Un pays en guerre perpétuelle et le piège de la particratie. Ailleurs, ça bouge

Un pays en guerre perpétuelle et le piège de la particratie. Ailleurs, ça bouge 1032 688 Ingeta

Par Jean-Pierre Mbelu

« Tshishi tshidiadia lukunde, ntshidi munda mua lukunde. [1]» Proverbe Luba

Ailleurs, une autre Afrique pointe à l’horizon. Les manducrates kongolais, eux, restent prisonniers de la mentalité colonialiste. Ils adorent « la République de la Gombe » et les honneurs liés aux biens dont ils disposent.

Du point de vue de la pensée, ils ont inventé « l’exceptionnalisme kongolais » pour justifier leur incapacité à sortir des sentiers battus. Ils font comme si le pays n’était pas en guerre. Ils ne veulent surtout pas toucher à leur train de vie et refusent de parler, à quelques exceptions près, de la refondation du pays. Ailleurs, ça bouge.

Le Mali suspend les partis politiques

Mercredi 10 avril 2024, le gouvernement de transition du Mali a suspendu les activités des partis et associations politiques. L’urgence de la lutte contre le terrorisme justifie cette suspension. Elle intervient longtemps après les assises de la refondation organisées par le même gouvernement et la constitutionnalisation de certains principes majeurs pour le bon fonctionnement du pays. Le respect de la souveraineté du pays, le respect des choix des partenaires stratégiques opérés par le Mali et la priorité accordée aux intérêts des Maliens dans les décisions prises au et/ou sur le pays font partie de ces principes.

L’une des façons de rompre avec ce  »fondamentalisme démocratique », en marge de la tradicratie, c’est de refonder les pays africains avides d’émancipation politique sur des bases constitutionnelles souverainistes. Le Mali, le Burkina Faso et le Niger donnent l’impression d’avoir compris cela.

Refonder le pays sur des bases sûres semble être, pour le gouvernement transitoire malien, la meilleure façon de déjouer le piège de la particratie souvent mise à profit par les artisans et les partisans de la politique du « diviser pour régner » et soutiens des groupes armés.

En effet, le début de l’imposition du « fondamentalisme démocratique » aux pays africains a coïncidé avec la fabrique des « Etats-ratés-manqués » et celle des pions manipulables de l’opposition par des pays gérés par des « structures faîtières » [2] (ou des Etats profonds).

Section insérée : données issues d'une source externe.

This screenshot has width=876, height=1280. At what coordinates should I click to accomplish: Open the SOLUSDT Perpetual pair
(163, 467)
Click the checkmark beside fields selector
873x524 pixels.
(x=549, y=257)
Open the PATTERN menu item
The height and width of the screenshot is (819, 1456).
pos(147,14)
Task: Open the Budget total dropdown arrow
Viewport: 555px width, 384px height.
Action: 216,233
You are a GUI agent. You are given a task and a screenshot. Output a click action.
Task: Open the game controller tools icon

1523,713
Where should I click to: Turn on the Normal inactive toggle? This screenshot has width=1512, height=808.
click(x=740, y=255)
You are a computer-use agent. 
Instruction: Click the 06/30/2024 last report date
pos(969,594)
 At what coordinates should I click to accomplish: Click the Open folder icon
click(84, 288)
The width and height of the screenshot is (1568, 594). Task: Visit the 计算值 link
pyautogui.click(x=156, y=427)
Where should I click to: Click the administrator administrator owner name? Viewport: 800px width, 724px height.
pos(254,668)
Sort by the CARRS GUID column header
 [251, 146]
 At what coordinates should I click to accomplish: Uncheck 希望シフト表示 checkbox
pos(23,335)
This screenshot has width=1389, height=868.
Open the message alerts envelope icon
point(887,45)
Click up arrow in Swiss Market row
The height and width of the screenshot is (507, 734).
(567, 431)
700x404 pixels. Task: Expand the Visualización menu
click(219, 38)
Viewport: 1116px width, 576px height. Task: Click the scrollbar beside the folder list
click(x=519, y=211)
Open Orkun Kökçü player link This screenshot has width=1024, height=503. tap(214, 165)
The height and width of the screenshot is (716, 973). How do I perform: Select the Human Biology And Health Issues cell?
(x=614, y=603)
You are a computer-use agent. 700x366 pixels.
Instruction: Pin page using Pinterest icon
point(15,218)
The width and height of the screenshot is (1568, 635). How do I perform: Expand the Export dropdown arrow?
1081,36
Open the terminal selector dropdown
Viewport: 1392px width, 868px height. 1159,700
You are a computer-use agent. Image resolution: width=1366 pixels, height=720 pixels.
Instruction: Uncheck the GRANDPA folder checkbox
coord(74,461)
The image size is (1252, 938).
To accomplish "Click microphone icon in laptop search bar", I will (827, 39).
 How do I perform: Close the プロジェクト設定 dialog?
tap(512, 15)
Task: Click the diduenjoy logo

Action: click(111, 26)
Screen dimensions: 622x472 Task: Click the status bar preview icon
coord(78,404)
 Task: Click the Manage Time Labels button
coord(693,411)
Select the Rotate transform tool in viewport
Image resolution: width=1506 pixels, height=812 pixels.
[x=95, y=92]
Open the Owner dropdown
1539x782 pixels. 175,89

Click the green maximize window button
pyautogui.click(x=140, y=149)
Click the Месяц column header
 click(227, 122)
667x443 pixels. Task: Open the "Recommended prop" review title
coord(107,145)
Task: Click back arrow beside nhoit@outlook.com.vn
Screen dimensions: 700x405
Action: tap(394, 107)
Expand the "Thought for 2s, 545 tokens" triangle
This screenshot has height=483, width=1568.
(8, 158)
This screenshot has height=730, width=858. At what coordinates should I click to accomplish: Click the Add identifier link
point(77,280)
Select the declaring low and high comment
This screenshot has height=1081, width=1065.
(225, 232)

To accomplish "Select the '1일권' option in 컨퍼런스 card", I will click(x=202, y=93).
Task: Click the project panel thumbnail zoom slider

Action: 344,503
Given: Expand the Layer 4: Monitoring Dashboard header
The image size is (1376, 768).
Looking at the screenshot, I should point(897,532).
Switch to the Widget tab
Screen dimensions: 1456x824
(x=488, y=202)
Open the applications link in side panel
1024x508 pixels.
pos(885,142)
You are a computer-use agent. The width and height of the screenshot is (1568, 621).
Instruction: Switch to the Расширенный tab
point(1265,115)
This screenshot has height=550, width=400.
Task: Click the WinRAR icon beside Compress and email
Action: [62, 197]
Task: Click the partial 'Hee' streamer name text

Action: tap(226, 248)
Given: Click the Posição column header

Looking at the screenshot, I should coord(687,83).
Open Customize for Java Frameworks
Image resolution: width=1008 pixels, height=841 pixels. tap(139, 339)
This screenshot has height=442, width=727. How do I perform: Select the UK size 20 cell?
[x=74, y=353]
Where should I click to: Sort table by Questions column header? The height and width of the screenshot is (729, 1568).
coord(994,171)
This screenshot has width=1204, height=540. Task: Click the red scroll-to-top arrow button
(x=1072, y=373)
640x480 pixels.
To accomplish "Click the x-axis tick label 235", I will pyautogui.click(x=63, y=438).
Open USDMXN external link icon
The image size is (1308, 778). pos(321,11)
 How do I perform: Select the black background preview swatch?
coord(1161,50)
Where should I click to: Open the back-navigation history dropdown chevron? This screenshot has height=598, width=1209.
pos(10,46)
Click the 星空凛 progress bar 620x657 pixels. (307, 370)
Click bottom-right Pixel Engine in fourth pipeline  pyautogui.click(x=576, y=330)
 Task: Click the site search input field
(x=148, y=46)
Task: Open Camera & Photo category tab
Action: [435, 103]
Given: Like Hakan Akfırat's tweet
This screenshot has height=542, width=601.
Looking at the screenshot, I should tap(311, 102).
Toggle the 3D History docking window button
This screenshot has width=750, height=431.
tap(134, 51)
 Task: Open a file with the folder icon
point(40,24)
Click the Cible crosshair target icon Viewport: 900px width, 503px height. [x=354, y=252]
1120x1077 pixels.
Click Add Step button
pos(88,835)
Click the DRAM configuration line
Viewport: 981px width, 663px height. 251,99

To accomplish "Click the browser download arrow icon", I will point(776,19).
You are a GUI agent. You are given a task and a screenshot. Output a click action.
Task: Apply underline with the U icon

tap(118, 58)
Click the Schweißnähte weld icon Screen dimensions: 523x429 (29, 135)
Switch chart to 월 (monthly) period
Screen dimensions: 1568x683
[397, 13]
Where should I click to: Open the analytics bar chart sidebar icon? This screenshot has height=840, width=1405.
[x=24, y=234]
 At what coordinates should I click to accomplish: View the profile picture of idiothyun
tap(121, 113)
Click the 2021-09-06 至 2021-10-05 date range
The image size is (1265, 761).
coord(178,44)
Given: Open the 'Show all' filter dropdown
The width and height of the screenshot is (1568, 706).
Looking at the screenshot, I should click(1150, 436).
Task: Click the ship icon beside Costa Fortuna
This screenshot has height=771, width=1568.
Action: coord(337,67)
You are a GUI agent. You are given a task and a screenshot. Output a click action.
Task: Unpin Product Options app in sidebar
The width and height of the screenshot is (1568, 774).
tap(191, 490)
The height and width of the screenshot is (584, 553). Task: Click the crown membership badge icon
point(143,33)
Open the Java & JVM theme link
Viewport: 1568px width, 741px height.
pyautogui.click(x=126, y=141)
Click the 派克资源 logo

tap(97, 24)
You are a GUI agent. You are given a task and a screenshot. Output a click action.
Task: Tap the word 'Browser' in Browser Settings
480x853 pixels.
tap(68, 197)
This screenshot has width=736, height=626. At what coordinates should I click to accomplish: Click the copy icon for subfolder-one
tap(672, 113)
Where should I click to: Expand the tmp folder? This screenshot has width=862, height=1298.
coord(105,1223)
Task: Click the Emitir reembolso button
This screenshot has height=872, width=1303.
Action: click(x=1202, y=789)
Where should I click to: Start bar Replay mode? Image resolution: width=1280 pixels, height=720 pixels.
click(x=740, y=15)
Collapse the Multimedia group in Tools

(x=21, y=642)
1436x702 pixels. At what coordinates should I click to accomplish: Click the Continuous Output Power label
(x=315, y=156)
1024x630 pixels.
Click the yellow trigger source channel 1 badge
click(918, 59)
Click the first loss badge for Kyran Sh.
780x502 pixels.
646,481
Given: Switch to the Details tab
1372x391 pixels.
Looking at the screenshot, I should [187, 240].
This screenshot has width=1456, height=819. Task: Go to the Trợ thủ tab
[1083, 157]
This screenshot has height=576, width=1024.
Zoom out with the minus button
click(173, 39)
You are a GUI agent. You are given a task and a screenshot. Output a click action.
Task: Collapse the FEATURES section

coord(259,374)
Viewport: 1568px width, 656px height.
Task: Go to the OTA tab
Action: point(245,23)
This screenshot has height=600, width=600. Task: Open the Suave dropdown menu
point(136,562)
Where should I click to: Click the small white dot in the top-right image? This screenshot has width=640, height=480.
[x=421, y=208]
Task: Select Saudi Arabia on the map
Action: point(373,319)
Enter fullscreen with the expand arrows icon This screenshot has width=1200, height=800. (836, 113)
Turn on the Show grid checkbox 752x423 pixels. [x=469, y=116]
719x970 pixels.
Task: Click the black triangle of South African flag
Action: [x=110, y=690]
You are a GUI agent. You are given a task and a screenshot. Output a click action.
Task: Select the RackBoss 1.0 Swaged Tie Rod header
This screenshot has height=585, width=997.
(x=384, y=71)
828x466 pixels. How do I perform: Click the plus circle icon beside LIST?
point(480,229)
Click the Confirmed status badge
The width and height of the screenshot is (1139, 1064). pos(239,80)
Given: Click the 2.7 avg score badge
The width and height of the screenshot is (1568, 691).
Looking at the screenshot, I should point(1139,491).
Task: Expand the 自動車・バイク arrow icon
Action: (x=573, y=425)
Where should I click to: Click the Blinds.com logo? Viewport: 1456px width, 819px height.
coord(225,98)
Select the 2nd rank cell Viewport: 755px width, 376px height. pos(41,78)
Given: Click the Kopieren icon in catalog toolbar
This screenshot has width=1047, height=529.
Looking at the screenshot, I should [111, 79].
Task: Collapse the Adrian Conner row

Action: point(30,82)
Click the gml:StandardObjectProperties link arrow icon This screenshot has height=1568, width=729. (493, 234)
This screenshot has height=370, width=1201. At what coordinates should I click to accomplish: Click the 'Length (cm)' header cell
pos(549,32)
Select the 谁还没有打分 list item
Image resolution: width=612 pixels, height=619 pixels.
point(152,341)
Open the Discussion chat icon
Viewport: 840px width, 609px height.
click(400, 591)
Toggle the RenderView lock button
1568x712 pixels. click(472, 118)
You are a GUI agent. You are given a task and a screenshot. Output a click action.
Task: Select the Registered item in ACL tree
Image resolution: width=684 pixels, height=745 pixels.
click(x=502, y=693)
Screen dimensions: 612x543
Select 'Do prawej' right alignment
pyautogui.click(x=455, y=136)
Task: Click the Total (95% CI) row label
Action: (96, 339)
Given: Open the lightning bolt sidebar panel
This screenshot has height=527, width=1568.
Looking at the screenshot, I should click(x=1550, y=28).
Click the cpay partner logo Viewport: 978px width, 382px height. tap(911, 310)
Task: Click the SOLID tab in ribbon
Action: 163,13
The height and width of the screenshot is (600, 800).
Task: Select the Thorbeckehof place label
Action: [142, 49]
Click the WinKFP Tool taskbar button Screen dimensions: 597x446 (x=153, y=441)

L’une des façons de rompre avec ce  »fondamentalisme démocratique », en marge de la tradicratie, c’est de refonder les pays africains avides d’émancipation politique sur des bases constitutionnelles souverainistes. Le Mali, le Burkina Faso et le Niger donnent l’impression d’avoir compris cela. Ils sont même allés plus loin. Ils ont rompu avec les frontières tracées en 1885 à la Conférence de Berlin pour recréer leur propre espace vital au sein du Sahel. Ce faisant, ils participent de l’avènement du panafricanisme des peuples.

Des manducrates au coeur de l’Afrique

Au coeur de l’Afrique se trouve un grand pays. Il peine à mesurer l’urgence qu’il y a à s’engager sur la voie de la refondation souverainiste. Il dit être à la fois en guerre contre terrorisme et « une démocratie particratique ». Il paraît qu’il le dit beaucoup plus pour répondre aux pressions qu’il reçoit de l’extérieur, à la boulimie pour le pouvoir-os des manducrates kongolais et au somnambulisme des masses affamées, assujetties, fanatisées, abêties et appauvries.

Que le pays soit en guerre ou pas, ce n’est pas leur problème. Ce qui importe pour eux, ce sont les postes politiques et ce qu’ils peuvent engranger pécuniairement. Et cela depuis les années 1960 et même avant.

Et du point de vue historico-politique, les manducrates kongolais sont, à quelques exceptions près, les véritables héritiers de leurs devanciers. Que le pays soit en guerre ou pas, ce n’est pas leur problème. Ce qui importe pour eux, ce sont les postes politiques et ce qu’ils peuvent engranger pécuniairement. Et cela depuis les années 1960 et même avant.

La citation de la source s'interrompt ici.